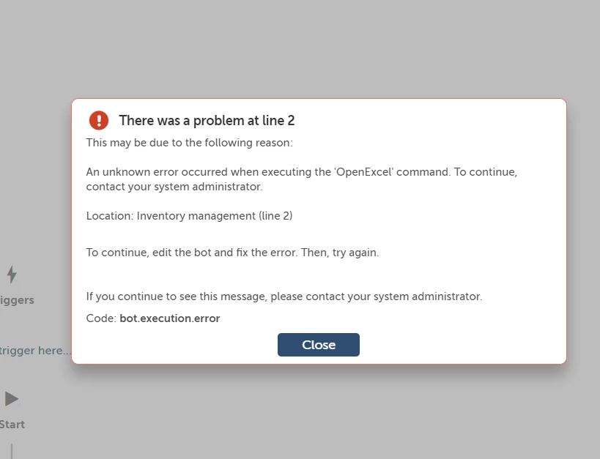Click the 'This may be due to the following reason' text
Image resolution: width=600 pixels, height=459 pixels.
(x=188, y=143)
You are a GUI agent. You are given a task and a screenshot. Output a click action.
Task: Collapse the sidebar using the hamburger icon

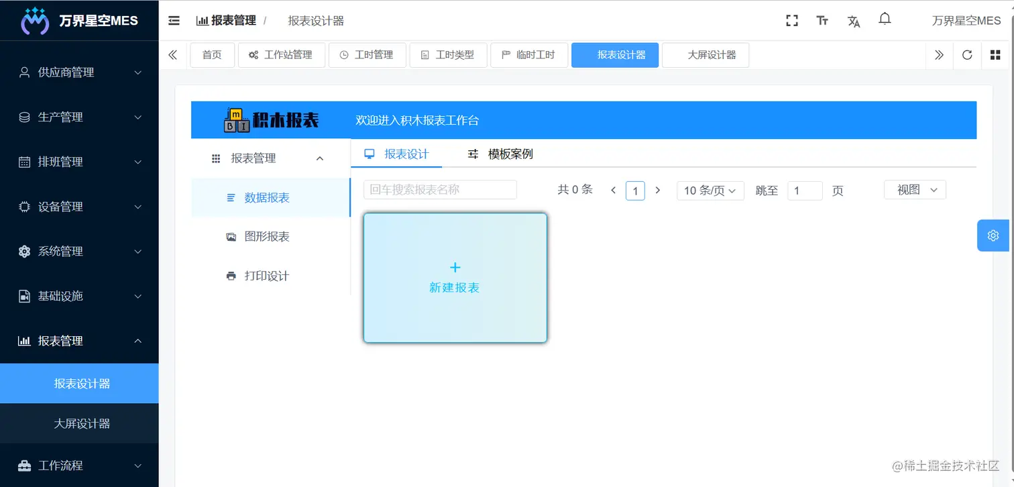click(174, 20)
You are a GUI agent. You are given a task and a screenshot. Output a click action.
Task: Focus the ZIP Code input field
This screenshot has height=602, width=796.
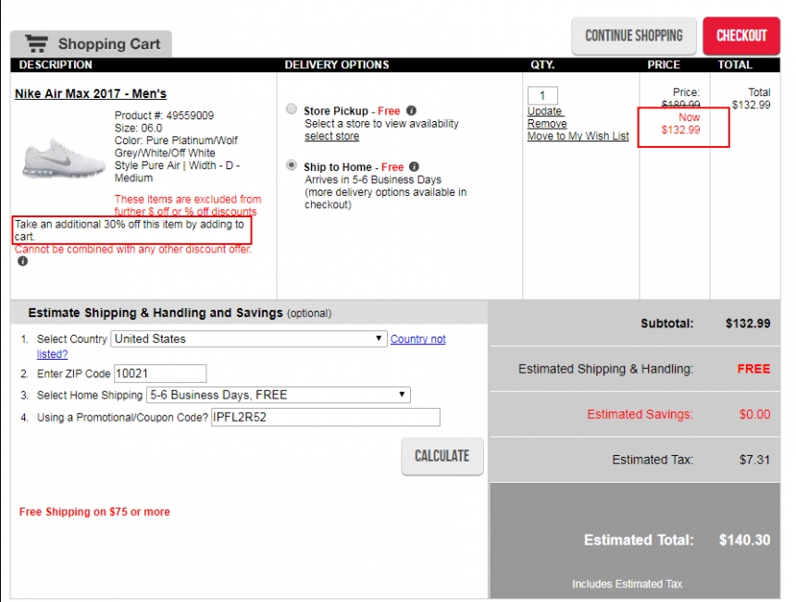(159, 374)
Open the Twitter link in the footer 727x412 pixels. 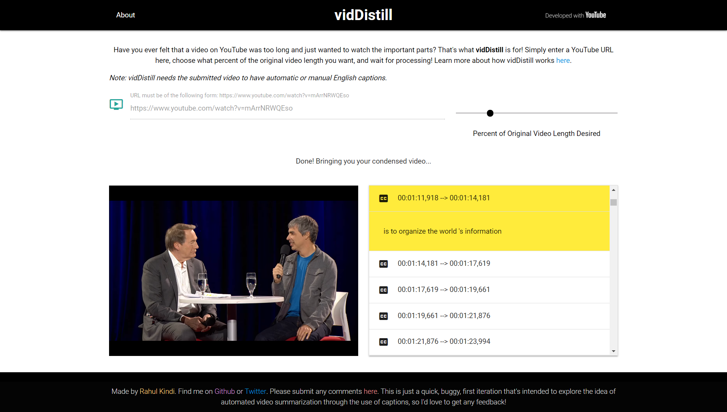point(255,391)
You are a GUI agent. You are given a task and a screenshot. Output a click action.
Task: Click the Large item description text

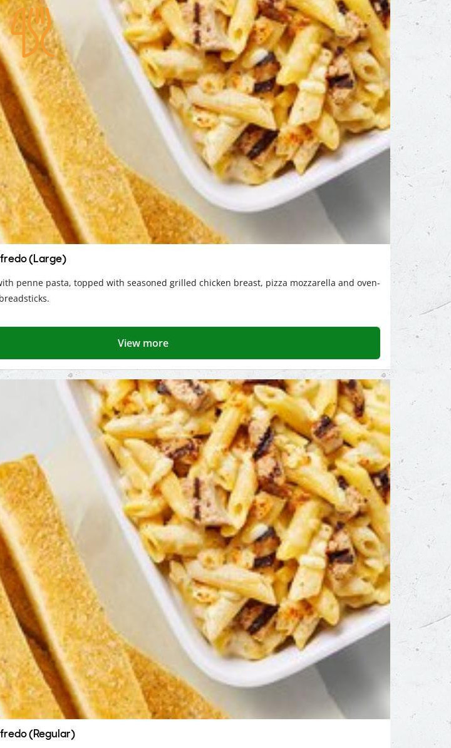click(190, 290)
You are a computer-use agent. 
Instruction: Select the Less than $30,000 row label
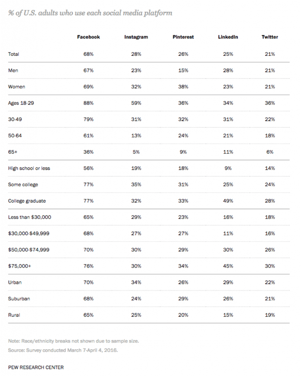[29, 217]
:::
• _REQUIREMENT_: Pictures must be left out. Repeat exactly the lines from the one containing "Task: Click the Large item description text" through the final line of the data.

• _WRITTEN RESPONSE_:
Task: Click the Large item description text

click(190, 290)
You are a computer-use agent. 
Instruction: Select the Less than $30,000 row label
[29, 217]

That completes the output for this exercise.